Stranger in a Commonplace Land

As I began reading the two introduction essays by Janet Murray and Lev Manovich to The New Media Reader I first was a bit overwhelmed with the length of each.  This immediately made me think of an article that was reverenced in the previous reading, “Is Google Making us stupid?“: was the fact that I initially gawked at so many words and pages a result of my immersion in a world of near-instant informational gratification and 140 character thoughts? The thing is, I have no problems whatsoever reading a 500 page novel, if it’s interesting and indeed there were certainly pieces of each introduction piece that jumped out at me:

All creativity can be understood as taking in the world as a problem. The problem that preoccupies all of the authors in this volume is the pullulating consciousness that is the direct result of 500 years of print culture. – Janet Murray

The concept of defining a unifying model that describes all of creativity is quite appealing to me.  “The world as a problem” seems at the same time both a grossly over simplified, and a perfectly succinct description of creativity  as I see it, and particular to my field of engineering.  Murray than goes on to draw contrasts between “engineers” and “disciplinary humanists” which particularly piqued my interest because I often feel like an outsider looking in when talking to other engineers about humanistic concepts, but also an outsider when trying to explain how I see engineering to “disciplinary humanists”.   The second essay   provided a nugget that helped direct my thoughts on this curious feeling of duplicity

Human-computer interface comes to act as a new form through which all older forms of cultural production are being mediated. – Lev Manovich

Whether we like it or not, this is becoming the reality.  We now get our books, music, movies and even long distance personal interaction mediated by a computer and the interface they provide us.  The thing is, any good engineer knows that if a piece of technology is doing its job, it should be transparent to the user.  While reading both of these essays I found myself thinking: why are we trying to force so much focus on the “new” in “new media”?  Is our doing so an indication that we as engineers still have more work to do to make the current technology transparent (I think we do) or is society so transfixed by “new” technology for some other reason that we are refusing to let it become as transparent as it could be?

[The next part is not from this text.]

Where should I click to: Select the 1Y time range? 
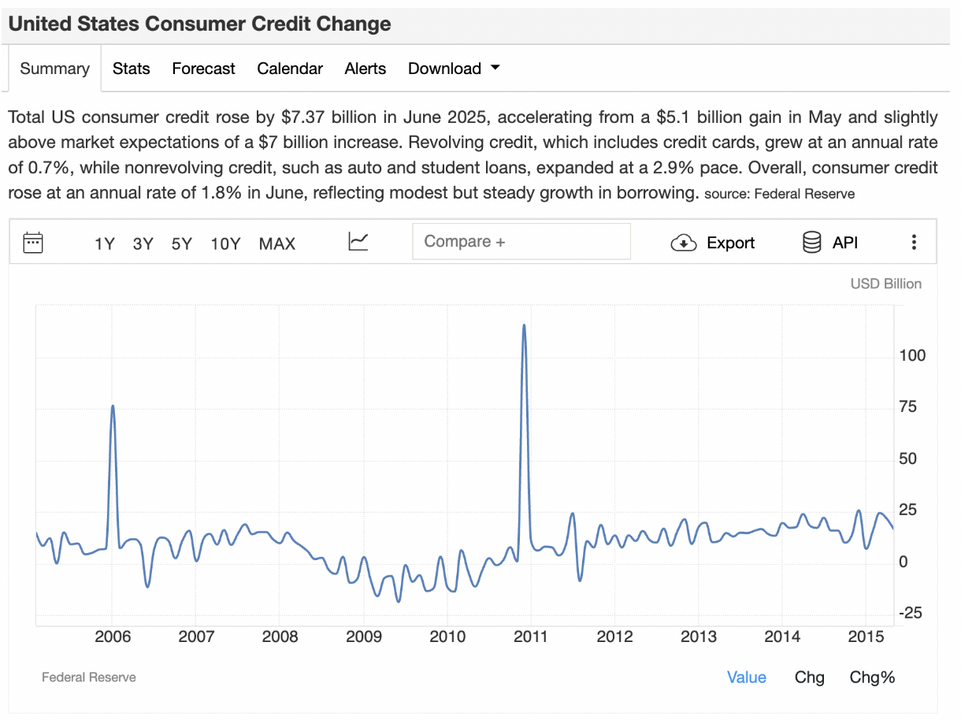[x=104, y=243]
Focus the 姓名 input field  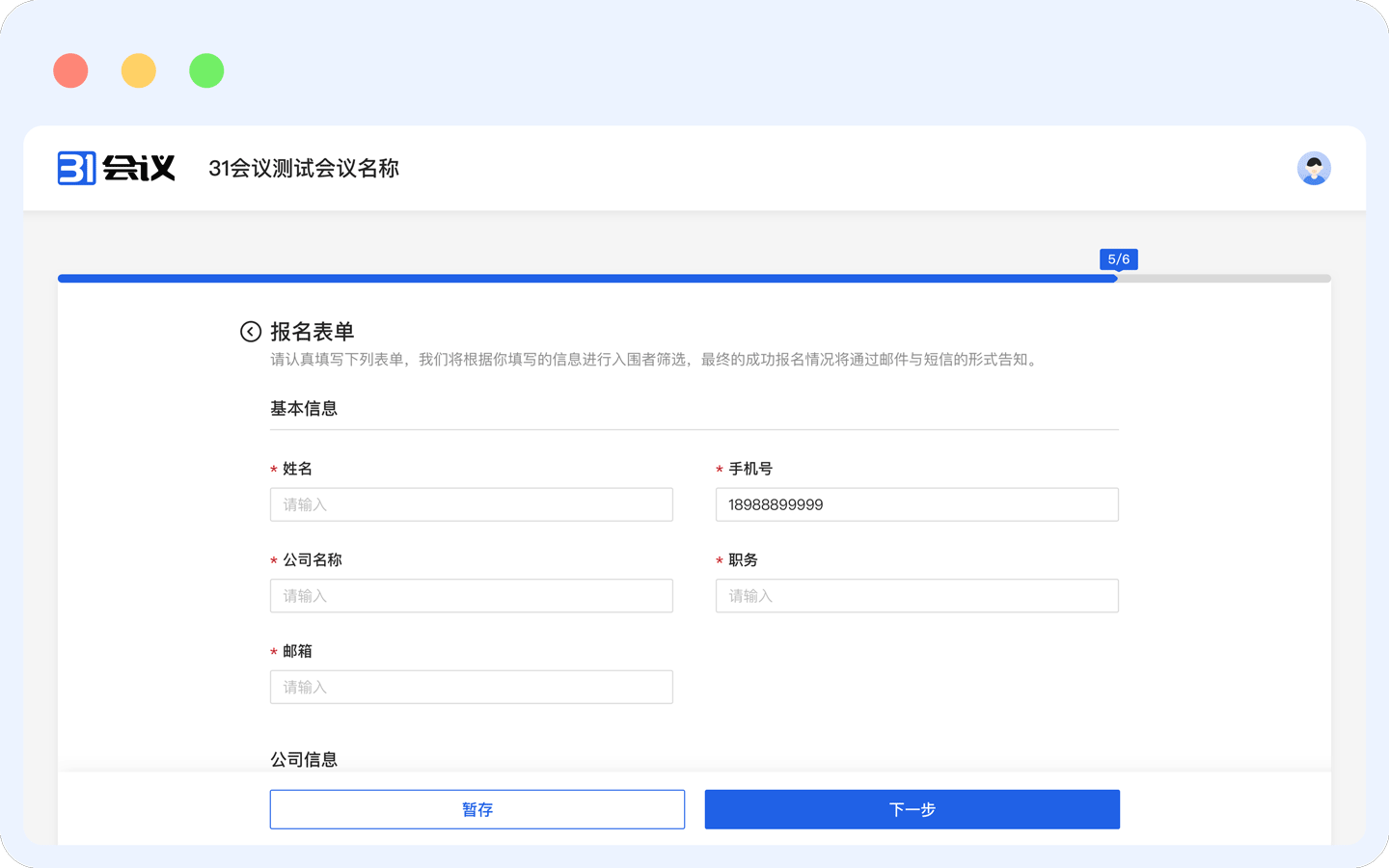coord(471,504)
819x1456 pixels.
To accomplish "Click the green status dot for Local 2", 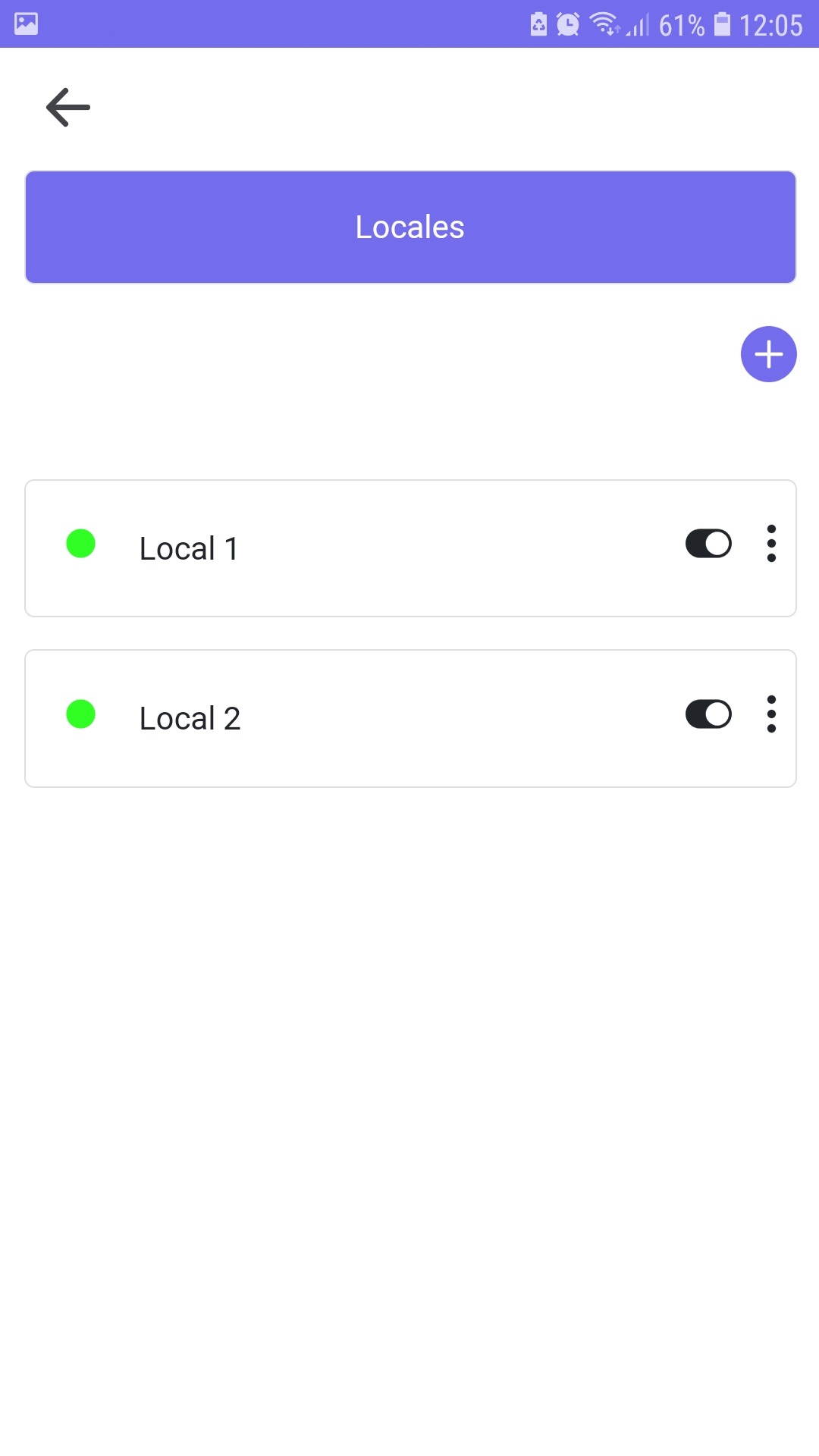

Manovich, I think would disagree on that point, at least in the U.S. as one of his arguments for the late start of new media exhibits in the U.S. was in part do to the rapid assimilation of new technology so that it became ubiquitous before we had time to reflect upon its potential impacts.  As I’m writing that I feel myself rethinking my own view, because I don’t want to suggest that we not reflect upon the impact of technology that we now take for granted, in fact I have often felt we need to do much more reflecting, and I agree wholeheartedly that we have adopted some technologies that have drastically changed our day-to-day lives (who plans things in advance any more when you can just text your friends last minute to find out where people are?) that may consequences far extending the superficial sphere of their direct influences (if we don’t plan our days, are we losing our skill at thinking into the future and acting accordingly in general? Are we becoming a species obsessed with living in the moment and unable to live any other way?)

I’m in danger of rambling now, but I now have a better understanding of why I found it difficult to focus on the entirety of both essays.  Everything around each nugget either seemed redundant, overly descriptive, or a distraction from the thought process that had started forming in my head.  If good technology should be transparent to the user, why are we spending so much time worrying about it? And what are the consequences if we don’t?

A Matter of Standards

Last night on my bike ride home from PFP class I mentally prepared a “todo list” of things to get done in the couple of hours I’d have  before getting too tired to be productive.  In a classic example of the story of my life, all that mental preparation went out the window when I finally arrived home, checked my email (probably mistake #1, checking email wasn’t on the original todo list) and read a message from a student in the class I’m teaching, ECE2524: Introduction to Unix for Engineers.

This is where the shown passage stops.